> _PROBLEM DETAILS_: Retyping the records exactly, down to the last line, is the whole job.

> _THE INPUT_:
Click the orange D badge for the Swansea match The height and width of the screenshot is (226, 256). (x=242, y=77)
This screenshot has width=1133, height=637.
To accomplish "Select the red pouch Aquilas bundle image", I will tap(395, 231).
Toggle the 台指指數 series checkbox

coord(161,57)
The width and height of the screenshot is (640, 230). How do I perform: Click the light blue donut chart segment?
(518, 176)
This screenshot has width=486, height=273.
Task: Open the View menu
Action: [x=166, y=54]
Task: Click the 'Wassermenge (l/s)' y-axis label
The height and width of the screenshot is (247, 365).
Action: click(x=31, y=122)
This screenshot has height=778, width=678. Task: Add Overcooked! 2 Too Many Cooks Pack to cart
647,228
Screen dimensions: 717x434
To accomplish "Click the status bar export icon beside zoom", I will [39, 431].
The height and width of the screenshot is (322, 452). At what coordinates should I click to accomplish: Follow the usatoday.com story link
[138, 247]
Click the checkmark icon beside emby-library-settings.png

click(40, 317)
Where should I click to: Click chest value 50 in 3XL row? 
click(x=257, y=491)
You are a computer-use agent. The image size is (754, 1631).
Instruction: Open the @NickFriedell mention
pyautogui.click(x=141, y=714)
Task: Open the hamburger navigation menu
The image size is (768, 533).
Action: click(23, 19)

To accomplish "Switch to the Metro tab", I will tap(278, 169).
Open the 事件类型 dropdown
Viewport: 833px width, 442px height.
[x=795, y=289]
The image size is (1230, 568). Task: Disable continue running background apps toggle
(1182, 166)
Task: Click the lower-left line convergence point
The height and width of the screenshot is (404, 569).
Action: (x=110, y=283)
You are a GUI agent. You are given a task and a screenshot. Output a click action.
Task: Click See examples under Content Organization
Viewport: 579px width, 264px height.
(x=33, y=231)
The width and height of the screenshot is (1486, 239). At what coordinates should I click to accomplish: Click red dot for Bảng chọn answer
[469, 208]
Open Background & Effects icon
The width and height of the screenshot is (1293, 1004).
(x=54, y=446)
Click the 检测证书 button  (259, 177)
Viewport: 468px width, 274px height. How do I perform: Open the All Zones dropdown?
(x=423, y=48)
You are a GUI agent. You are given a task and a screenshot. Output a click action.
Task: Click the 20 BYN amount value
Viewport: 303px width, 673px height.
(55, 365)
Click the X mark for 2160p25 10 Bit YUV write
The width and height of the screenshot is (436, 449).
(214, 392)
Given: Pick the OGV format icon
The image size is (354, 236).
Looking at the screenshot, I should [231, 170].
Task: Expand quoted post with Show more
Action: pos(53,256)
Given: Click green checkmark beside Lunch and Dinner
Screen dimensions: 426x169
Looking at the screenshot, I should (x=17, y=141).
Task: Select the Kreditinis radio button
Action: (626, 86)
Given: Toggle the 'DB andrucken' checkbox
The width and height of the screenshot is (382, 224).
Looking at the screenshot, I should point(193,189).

> _RESPONSE AREA_:
Click the orange D badge for the Swansea match The height and width of the screenshot is (226, 256). (x=242, y=77)
This screenshot has width=1133, height=637.
To accomplish "Select the red pouch Aquilas bundle image", I will tap(395, 231).
Toggle the 台指指數 series checkbox

coord(161,57)
The width and height of the screenshot is (640, 230). How do I perform: Click the light blue donut chart segment?
(518, 176)
This screenshot has width=486, height=273.
Task: Open the View menu
Action: [x=166, y=54]
Task: Click the 'Wassermenge (l/s)' y-axis label
The height and width of the screenshot is (247, 365).
Action: click(x=31, y=122)
This screenshot has height=778, width=678. Task: Add Overcooked! 2 Too Many Cooks Pack to cart
647,228
Screen dimensions: 717x434
To accomplish "Click the status bar export icon beside zoom", I will [39, 431].
The height and width of the screenshot is (322, 452). At what coordinates should I click to accomplish: Follow the usatoday.com story link
[138, 247]
Click the checkmark icon beside emby-library-settings.png

click(40, 317)
Where should I click to: Click chest value 50 in 3XL row? 
click(x=257, y=491)
You are a computer-use agent. The image size is (754, 1631).
Instruction: Open the @NickFriedell mention
pyautogui.click(x=141, y=714)
Task: Open the hamburger navigation menu
The image size is (768, 533).
Action: click(23, 19)

To accomplish "Switch to the Metro tab", I will tap(278, 169).
Open the 事件类型 dropdown
Viewport: 833px width, 442px height.
[x=795, y=289]
The image size is (1230, 568). Task: Disable continue running background apps toggle
(1182, 166)
Task: Click the lower-left line convergence point
The height and width of the screenshot is (404, 569).
Action: (x=110, y=283)
You are a GUI agent. You are given a task and a screenshot. Output a click action.
Task: Click See examples under Content Organization
Viewport: 579px width, 264px height.
(x=33, y=231)
The width and height of the screenshot is (1486, 239). At what coordinates should I click to accomplish: Click red dot for Bảng chọn answer
[469, 208]
Open Background & Effects icon
The width and height of the screenshot is (1293, 1004).
(x=54, y=446)
Click the 检测证书 button  (259, 177)
Viewport: 468px width, 274px height. How do I perform: Open the All Zones dropdown?
(x=423, y=48)
You are a GUI agent. You are given a task and a screenshot. Output a click action.
Task: Click the 20 BYN amount value
Viewport: 303px width, 673px height.
(55, 365)
Click the X mark for 2160p25 10 Bit YUV write
The width and height of the screenshot is (436, 449).
(214, 392)
Given: Pick the OGV format icon
The image size is (354, 236).
Looking at the screenshot, I should [231, 170].
Task: Expand quoted post with Show more
Action: pos(53,256)
Given: Click green checkmark beside Lunch and Dinner
Screen dimensions: 426x169
Looking at the screenshot, I should (x=17, y=141).
Task: Select the Kreditinis radio button
Action: (626, 86)
Given: Toggle the 'DB andrucken' checkbox
The width and height of the screenshot is (382, 224).
Looking at the screenshot, I should point(193,189).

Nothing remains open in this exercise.